Records for the task

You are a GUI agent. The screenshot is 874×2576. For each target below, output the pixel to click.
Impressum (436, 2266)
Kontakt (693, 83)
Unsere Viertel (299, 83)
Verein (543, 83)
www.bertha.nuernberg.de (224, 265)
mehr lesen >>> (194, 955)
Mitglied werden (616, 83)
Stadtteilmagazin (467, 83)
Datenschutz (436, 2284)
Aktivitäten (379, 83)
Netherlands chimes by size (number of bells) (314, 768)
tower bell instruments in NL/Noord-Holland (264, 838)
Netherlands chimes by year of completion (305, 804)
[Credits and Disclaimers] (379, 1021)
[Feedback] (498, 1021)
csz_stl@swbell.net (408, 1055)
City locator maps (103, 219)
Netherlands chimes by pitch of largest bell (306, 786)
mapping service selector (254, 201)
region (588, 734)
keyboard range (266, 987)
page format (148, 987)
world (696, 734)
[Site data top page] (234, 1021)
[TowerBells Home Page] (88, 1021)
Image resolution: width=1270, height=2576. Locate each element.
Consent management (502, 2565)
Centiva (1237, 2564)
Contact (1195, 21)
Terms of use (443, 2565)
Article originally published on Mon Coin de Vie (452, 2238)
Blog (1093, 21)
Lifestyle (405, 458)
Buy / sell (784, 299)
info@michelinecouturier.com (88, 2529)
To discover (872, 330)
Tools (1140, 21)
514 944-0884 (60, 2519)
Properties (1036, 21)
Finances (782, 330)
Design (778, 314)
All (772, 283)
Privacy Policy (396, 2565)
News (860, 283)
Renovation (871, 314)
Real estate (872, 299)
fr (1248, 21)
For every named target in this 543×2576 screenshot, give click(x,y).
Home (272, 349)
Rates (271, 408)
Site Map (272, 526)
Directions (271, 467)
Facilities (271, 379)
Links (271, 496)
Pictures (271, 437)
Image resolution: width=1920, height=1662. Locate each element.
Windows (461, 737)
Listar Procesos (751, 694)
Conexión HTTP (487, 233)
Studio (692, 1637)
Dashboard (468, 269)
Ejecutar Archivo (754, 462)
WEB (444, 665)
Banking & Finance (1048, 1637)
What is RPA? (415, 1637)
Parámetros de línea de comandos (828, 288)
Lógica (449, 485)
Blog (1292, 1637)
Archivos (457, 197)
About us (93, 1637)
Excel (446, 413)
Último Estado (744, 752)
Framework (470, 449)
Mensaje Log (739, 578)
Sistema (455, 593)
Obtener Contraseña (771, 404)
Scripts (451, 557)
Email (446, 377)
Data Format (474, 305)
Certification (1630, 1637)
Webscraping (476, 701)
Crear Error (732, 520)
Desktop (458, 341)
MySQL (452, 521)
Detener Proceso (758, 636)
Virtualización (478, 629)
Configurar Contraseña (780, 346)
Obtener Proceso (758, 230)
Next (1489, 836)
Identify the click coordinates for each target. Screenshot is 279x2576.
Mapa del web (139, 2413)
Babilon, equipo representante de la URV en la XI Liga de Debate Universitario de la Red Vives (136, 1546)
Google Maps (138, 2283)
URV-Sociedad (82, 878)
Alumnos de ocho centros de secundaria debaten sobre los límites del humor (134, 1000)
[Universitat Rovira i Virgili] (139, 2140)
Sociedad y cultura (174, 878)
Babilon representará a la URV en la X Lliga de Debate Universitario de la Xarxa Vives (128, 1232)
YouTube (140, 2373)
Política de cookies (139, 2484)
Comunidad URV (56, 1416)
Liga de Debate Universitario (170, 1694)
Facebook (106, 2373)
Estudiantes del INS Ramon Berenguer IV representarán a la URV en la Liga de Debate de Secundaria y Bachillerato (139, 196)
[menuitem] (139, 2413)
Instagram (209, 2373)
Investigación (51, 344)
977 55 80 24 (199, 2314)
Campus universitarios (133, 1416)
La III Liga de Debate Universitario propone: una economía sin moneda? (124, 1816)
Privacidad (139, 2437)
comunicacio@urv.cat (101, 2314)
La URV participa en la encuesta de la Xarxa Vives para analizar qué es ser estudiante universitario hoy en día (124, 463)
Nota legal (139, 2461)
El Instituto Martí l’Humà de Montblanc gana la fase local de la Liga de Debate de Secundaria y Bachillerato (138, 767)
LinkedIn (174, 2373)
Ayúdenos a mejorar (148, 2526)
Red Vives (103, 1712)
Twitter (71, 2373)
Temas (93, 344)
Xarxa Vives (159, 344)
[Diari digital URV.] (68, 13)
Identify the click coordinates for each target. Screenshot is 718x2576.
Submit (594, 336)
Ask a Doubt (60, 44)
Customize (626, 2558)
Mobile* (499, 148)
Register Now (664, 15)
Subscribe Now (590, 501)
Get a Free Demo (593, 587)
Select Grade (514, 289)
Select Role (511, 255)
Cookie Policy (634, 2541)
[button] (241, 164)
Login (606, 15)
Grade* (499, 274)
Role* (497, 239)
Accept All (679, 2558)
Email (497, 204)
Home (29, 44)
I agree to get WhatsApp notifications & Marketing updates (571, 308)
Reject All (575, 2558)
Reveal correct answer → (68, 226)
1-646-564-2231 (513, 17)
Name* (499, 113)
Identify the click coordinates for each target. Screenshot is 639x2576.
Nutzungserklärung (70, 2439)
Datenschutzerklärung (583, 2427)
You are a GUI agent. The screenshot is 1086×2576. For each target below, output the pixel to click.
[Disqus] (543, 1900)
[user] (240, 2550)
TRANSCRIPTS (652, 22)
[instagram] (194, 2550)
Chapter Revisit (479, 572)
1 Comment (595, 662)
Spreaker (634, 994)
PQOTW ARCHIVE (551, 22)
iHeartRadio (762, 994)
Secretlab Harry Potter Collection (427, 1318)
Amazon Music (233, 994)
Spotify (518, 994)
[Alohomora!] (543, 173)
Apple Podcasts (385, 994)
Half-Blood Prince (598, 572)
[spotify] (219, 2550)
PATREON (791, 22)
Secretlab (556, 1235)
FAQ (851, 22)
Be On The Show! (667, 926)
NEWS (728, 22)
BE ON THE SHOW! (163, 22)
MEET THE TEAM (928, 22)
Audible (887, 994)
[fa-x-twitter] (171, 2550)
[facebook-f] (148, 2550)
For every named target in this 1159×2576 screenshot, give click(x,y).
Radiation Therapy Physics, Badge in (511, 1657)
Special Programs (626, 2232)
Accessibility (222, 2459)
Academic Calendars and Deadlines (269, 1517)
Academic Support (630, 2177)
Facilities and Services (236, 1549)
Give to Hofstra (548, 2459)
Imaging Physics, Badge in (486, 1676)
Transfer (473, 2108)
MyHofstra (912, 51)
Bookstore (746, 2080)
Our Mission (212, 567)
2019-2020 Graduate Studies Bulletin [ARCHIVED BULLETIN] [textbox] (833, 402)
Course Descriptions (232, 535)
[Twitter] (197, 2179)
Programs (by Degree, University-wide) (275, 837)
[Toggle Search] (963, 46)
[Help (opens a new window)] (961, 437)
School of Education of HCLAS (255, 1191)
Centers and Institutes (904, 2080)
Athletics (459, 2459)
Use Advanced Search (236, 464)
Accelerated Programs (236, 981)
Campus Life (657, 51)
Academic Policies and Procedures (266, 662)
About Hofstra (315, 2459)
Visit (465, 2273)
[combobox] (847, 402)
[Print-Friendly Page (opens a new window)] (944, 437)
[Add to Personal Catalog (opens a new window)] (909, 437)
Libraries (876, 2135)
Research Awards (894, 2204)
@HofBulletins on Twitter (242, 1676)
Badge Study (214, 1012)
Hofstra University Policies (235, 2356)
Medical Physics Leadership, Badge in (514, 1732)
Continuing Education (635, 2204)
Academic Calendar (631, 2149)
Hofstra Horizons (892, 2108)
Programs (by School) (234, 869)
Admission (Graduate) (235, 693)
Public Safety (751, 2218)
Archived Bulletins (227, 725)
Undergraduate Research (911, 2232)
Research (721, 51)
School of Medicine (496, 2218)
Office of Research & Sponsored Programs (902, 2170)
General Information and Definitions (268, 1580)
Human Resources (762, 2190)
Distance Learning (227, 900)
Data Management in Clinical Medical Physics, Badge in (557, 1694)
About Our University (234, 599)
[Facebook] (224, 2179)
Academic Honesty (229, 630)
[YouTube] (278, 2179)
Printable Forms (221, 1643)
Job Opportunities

What needs to be done
Repeat exactly, and only, the lines from the one containing "Archived Bulletins (227, 725)" through the end of the material.

Answer space
Archived Bulletins (227, 725)
Undergraduate Research (911, 2232)
Research (721, 51)
School of Medicine (496, 2218)
Office of Research & Sponsored Programs (902, 2170)
General Information and Definitions (268, 1580)
Human Resources (762, 2190)
Distance Learning (227, 900)
Data Management in Clinical Medical Physics, Badge in (557, 1694)
About Our University (234, 599)
[Facebook] (224, 2179)
Academic Honesty (229, 630)
[YouTube] (278, 2179)
Printable Forms (221, 1643)
Job Opportunities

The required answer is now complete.